── Passage

That sounds like it means if you do an OPEN(3f) on a file that is not preconnected without a filename that it will be a scratch file and be removed at program termination. I have not seen a compiler do that yet. Regular files like “ftn.NNN” or “fort.NNN” are usually created either in the current directory or where the environment variable $TMPNAM points to.

Check your documentation and make sure you understand how scratch files are treated in your PE.

Here is a skeleton program that gives some ideas on how to see possibly significant environment variables, test if your system lets you use INQUIRE(3f) to get a scratch file name, and pause while a scratch file is open so you can examine your system and see if you can see scratch files and what their location and permissions are:


    program demo_scratch
    implicit none
    logical             :: ifnamed
    character           :: paws
    character(len=4096) :: filename,buffer
    integer             :: ios,lun,lun2

    write(*,*)'try to see where scratch files are open'
    write(*,*)'This is very implementation-dependent'
    write(*,*)'See your compiler documentation!'
    write(*,*)

    write(*,*)'Likely suspects if an environment variable'
    write(*,*)'is used to determine what directory a scratch'
    write(*,*)'file is written in (probably in this order):'
    write(*,*)

    buffer=' '
    call get_environment_variable('TMPDIR',buffer)
    write(*,*)'TMPDIR=',trim(buffer)
    call get_environment_variable('TMP',buffer)
    write(*,*)'TMP=',trim(buffer)

────
── Record excerpts

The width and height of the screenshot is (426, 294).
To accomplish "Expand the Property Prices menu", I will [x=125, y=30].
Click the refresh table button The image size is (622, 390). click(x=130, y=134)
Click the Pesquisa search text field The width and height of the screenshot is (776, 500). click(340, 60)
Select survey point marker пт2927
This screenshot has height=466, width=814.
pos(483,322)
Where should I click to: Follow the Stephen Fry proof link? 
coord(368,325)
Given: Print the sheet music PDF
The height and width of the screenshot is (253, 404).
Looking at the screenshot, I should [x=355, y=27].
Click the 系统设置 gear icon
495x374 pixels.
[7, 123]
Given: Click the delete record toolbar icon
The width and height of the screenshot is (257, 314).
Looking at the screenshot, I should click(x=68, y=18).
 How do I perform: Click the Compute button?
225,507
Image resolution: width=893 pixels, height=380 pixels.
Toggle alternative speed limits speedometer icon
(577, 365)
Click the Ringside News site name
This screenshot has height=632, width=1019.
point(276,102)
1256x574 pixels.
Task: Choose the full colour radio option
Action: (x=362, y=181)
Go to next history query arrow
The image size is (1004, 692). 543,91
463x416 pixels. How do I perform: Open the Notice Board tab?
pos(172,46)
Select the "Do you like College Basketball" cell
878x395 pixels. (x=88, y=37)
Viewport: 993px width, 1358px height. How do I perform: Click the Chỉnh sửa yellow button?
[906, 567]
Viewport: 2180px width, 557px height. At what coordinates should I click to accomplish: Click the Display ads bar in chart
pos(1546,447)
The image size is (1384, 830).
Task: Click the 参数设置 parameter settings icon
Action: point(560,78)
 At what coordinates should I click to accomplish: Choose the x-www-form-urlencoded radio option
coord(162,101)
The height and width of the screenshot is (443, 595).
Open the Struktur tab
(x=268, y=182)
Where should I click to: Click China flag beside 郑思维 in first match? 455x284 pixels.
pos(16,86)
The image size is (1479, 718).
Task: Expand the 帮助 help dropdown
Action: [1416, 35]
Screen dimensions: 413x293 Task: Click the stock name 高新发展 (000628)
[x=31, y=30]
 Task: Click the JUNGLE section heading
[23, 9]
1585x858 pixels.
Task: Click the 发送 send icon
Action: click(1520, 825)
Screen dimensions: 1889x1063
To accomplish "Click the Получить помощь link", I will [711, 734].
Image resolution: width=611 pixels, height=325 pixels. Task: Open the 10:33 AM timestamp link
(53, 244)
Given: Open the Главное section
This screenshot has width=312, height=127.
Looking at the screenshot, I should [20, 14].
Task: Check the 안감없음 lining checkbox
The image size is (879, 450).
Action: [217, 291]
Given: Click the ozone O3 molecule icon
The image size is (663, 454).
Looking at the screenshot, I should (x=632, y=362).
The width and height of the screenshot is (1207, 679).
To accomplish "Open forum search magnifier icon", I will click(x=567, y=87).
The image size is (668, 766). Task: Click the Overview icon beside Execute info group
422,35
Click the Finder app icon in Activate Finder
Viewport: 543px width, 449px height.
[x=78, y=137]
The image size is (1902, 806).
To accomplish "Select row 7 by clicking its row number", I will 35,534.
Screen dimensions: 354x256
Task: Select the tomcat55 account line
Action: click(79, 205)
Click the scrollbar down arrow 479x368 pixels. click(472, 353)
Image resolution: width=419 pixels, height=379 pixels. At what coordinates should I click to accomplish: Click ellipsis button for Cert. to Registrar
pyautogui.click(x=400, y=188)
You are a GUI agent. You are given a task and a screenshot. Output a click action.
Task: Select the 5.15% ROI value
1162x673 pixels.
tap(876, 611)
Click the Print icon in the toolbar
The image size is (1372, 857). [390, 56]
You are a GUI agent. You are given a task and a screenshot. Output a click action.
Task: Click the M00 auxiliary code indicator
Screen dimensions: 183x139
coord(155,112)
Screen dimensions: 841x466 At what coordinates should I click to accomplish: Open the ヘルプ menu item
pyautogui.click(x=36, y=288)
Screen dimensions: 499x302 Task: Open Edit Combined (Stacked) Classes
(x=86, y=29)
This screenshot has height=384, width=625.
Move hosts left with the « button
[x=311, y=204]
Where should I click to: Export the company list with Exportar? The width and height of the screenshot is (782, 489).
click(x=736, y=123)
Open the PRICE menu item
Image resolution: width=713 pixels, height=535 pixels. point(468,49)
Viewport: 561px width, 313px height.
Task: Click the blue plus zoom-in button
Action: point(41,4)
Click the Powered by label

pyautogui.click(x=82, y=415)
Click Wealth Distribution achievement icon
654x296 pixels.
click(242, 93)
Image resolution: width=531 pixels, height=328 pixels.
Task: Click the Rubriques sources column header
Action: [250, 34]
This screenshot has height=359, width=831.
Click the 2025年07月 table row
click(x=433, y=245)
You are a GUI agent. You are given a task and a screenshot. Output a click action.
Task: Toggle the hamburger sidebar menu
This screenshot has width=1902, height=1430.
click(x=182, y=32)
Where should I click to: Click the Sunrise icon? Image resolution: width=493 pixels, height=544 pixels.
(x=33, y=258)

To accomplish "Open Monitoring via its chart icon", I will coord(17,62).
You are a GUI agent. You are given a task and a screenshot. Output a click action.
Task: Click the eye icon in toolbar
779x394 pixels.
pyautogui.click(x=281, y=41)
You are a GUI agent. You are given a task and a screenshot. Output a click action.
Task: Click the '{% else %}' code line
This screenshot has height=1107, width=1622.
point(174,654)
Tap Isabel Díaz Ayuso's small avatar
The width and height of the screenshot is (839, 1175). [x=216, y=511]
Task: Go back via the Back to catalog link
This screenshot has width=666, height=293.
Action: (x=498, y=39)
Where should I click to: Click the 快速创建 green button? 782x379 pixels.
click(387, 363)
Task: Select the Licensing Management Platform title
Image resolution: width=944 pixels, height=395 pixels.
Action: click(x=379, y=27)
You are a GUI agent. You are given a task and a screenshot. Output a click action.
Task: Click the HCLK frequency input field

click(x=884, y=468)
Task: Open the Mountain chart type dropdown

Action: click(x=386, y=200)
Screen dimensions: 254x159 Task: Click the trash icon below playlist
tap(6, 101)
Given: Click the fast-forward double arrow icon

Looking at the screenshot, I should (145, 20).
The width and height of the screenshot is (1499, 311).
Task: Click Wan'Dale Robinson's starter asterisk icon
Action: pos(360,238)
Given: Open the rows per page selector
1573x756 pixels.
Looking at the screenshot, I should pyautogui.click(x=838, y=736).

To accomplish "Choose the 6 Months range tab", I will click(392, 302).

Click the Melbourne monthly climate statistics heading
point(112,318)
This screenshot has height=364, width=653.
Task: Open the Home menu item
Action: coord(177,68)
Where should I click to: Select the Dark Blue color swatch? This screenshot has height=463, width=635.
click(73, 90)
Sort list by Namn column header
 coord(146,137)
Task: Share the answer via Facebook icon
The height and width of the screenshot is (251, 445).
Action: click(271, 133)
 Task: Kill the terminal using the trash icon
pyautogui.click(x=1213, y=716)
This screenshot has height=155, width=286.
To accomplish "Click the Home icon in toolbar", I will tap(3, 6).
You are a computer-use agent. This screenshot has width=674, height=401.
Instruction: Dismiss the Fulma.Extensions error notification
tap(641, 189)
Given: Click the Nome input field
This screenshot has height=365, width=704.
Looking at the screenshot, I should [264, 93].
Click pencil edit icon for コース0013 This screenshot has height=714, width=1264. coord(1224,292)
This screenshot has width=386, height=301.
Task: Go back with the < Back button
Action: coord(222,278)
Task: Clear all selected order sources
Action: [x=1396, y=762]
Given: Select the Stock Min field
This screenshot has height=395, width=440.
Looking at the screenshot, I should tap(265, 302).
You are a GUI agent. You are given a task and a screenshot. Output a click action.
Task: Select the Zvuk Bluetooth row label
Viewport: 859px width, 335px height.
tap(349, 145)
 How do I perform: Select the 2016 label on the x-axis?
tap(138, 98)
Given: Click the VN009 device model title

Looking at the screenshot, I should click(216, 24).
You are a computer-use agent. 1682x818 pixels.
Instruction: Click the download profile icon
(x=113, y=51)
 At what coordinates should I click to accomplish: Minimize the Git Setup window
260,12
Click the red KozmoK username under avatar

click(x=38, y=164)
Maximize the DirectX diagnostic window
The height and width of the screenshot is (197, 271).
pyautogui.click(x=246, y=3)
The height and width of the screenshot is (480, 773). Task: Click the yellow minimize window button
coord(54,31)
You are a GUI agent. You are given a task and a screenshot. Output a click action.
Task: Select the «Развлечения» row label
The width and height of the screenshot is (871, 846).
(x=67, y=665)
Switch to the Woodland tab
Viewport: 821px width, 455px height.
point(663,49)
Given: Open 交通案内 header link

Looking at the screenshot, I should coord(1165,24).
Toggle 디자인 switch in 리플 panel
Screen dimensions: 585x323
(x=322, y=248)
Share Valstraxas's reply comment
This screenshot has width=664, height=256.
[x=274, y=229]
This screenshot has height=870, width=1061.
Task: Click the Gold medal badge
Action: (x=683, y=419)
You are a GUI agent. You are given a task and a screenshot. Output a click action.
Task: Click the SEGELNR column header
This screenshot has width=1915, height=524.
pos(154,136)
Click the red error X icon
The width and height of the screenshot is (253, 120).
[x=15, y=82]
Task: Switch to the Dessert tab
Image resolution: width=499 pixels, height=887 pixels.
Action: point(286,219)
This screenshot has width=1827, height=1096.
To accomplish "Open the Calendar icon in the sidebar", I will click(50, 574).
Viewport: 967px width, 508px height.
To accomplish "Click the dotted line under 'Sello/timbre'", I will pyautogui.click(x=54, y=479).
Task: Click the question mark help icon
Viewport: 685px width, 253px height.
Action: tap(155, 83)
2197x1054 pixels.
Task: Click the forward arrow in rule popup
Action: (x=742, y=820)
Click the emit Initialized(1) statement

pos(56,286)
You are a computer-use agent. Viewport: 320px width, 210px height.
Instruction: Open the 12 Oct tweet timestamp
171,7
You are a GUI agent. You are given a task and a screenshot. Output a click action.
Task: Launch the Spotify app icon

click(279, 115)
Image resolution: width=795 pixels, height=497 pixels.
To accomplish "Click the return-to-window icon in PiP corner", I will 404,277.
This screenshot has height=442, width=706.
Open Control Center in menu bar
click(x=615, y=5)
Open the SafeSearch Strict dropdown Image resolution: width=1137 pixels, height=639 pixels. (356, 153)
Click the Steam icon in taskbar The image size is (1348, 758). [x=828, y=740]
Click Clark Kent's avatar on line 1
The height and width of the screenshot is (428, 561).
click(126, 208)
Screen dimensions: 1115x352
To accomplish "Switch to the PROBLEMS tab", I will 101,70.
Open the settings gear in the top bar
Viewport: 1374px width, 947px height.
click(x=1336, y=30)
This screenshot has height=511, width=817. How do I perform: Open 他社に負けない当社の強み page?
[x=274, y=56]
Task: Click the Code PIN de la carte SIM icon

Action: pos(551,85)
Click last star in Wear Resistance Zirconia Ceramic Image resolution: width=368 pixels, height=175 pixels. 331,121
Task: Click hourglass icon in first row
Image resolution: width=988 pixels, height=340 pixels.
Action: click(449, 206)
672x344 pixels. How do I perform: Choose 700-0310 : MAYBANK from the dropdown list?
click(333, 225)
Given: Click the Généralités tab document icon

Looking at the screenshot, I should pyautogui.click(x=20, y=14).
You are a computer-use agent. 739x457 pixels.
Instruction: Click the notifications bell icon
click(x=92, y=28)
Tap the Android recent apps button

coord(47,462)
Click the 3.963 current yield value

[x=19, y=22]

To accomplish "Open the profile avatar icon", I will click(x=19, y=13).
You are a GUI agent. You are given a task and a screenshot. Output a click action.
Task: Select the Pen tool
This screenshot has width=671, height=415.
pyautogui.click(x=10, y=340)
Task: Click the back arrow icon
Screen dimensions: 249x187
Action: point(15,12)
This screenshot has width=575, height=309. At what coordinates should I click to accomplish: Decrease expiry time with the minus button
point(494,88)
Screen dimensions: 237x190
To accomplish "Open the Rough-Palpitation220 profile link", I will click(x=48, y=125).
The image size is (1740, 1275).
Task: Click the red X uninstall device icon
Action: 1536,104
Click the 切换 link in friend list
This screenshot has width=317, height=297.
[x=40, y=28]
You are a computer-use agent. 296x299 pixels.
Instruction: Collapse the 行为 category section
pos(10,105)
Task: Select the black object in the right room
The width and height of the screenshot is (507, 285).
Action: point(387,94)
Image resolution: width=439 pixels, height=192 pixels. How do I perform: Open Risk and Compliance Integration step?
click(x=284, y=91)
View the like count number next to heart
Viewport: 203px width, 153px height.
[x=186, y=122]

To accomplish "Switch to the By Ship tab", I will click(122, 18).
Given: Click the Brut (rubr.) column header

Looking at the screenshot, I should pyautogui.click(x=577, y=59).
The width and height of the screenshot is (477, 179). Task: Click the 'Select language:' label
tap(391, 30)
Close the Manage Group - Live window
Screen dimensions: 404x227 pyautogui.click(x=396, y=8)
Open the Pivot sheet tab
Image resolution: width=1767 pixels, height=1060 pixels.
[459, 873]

────

Goals:
a. Shorten the paragraph of the scratch-file text that begins "That sounds like it means" into a brief list of its main points.
b. Continue the scratch-file text from its final line.
The records have nothing to do with the scratch-file text.

The replies:
a.
- The statement seems to mean that an OPEN(3f) on a file that is not preconnected and has no filename makes a scratch file that is removed when the program ends.
- The writer has not yet seen a compiler do this.
- Regular files such as "ftn.NNN" or "fort.NNN" usually go in the current directory or wherever $TMPNAM points.

b.
    call get_environment_variable('TEMP',buffer)
    write(*,*)'TEMP=',trim(buffer)

    ! see if you can query the pathname of a scratch file
    open(newunit=lun2) 
    inquire(unit=lun2,named=ifnamed)
    if(ifnamed)then
       inquire(unit=lun2,name=filename)
       write(*,*)'If you can see the pathname of a scratch file'
       write(*,*)'the standard does not require it ...'
       write(*,*)'filename=',trim(filename)
    endif

    ! NOTE: NOT standard, but some compilers let you specify a name 
    !       to create a named scratch file...
    !!open(newunit=lun,status='scratch',file='where_I_want')

    ! assuming you cannot see a scratch file name pause your program
    ! so you can examine your system to learn how to find where
    ! applications are putting scratch files and how to detect them
    open(newunit=lun,status='scratch')
    inquire(unit=lun,named=ifnamed)
    if(ifnamed)then
       inquire(unit=lun,name=filename)
       write(*,*)'filename=',trim(filename)
    else
       write(*,*)
       write(*,*)'file not named, so while the program is paused' 
       write(*,*)'look at what files it has open (lsof, pfiles, ....'
       write(*,'("Enter return to end program...")',advance='no')
       read(*,'(a)',iostat=ios)paws
    endif

    end program demo_scratch

Footnotes

Big scratch files should be unformatted

By definition scratch files are files the program interacts with as opposed to a person or other system commands. Therefore a large scratch file should almost always be a binary file to improve performance (versus a formatted text file). For simplicity that is not the case in some of the examples in this article.

LUNs can be negative values even if you cannot specify a negative UNIT= value

If cleaning up files like “fort.LUN”, or using the LUN to build filenames yourself remember the LUN number is often negative when using “OPEN(NEWUNIT=LUN,…)”. So something like OPEN(NEWUNIT=LUN) may very well create a file such as “fort.-10”.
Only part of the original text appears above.